NGC 6366, C 1725-050, GCl 65, GC 4301

RA: 17h 27m 44.33s
Dec: −05° 04′ 35.9″

Con: Ophiuchus
Ch: MSA:1322, U2:248, SA:15


(reference key)

Type: globular cluster

Mag: B=?, V=9.5

Size: 13′
PA: ?

Published comments

Sulentic & Tifft (1973)

The RNGC (Sulentic and Tifft 1973) notes that this is a 12.0 mag globular cluster.

Photo index

Photo Index by Jim Lucyk: Vehrenberg's Atlas of DS Splendors (3ed) p181.

Harris, W.E. (1997)

RA 17 27 44.3 (2000) Dec -05 04 36 Integrated V magnitude 9.20 Central surface brightness, V magnitudes per square arcsecond 21.24 Integrated spectral type - Central concentration, c = log(r_total/r_core); a 'c' denotes a core-collapsed cluster .92 Core radius in arcmin 1.83. ["Catalog Of Parameters For Milky Way Globular Clusters", compiled by William E. Harris, McMaster University. (Revised: May 15, 1997; from http://www.physics.mcmaster.ca/Globular.html; Harris, W.E. 1996, AJ, 112, 1487) ]
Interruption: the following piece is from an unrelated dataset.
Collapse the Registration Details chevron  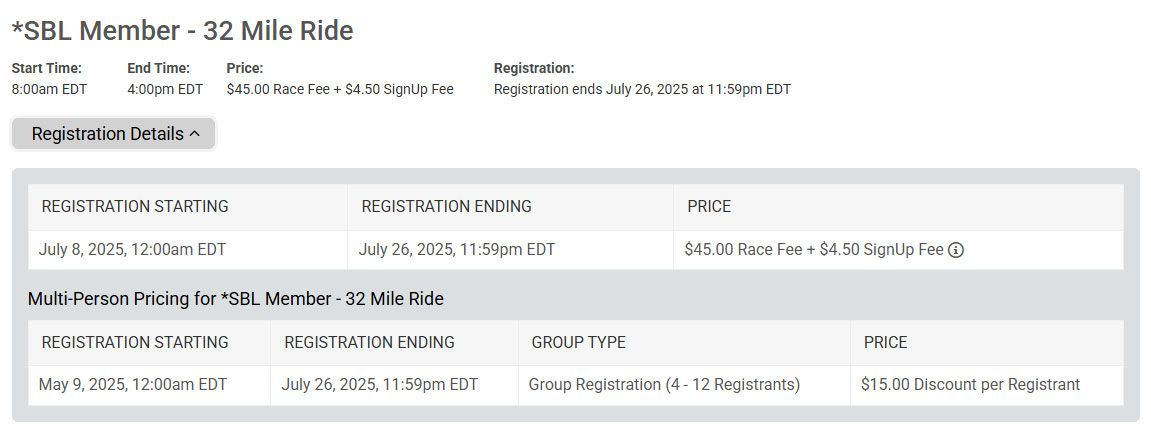pyautogui.click(x=195, y=134)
Helwan Obs. Bulletin No 21 (1920)

A loose cluster of vF stars some 15'x15'

Melotte, P.J. (1915)

A catalogue of star clusters shown on Franklin-Adams chart plates. Mem.R.A.S., 60(5), 175-186.

Modern observations

Walter Scott Houston

This globular cluster lies a quarter of a degree east of 47 Ophiuchi, and Walter Scott Houston reports that it appears only 3' across in his 4" refractor, and about 5' across in the 20" Clark refractor at Van Vleck Observatory, Connecticut. The globular's concentration rating is 11/12, and Houston notes that in the 20-inch "it appears more like a highly compressed open cluster."

Tom Lorenzin

Tom Lorenzin, in the e-version of "1000+ The Amateur Astronomers' Field Guide to Deep Sky Observing", notes: "12M; 4' diameter; fairly large, faint and unresolved with little brighter center; 11 and 12M stars to NW; 12 and 13M stars superimposed a few seconds N of core; 10' due E of 5M 47 OPH."

Steve Coe

Steve Coe, using a 13" f/5.6, notes: " Faint, large, round, not brighter in the middle at 135X. I counted 11 stars when I raised the power to 220X on this low surface brightness globular. It is somewhat strange for a globular in that it is not compressed at all. It looks like a pretty faint open cluster with several brighter members. When a friend looked into the eyepiece, he said it looked like oatmeal. I agreed."

Contemporary observations

Auke Slotegraaf

1995 June 01

1995-06-01: 11x80. Kelsey Farm. 22:00 SAST. East of 47 Oph. This globular looks very much like an internal reflection of the reasonably bright 47 Oph near. Needs averted vision to show it clearly as a vague hazy image.

1997 July 07

1997 July 7, Monday, 21:00 - 24:00 Jonkershoek. 11x80's tripod-mounted. Very faint cluster, with 47 Oph due west. A small star precedes the cluster, between cluster and star. Requires attention and a star chart to locate. Not casually seen. One of the faintest clusters Ive yet seen.

Tom Bryant

2007-09-12 21:45:00

Observing site: Pinnacles overlook

Telescope: C-8

[17h 27m 42s, -5 5' 0"] A faint, diffuse object at the southern end of a 4 star chain. Hard to see.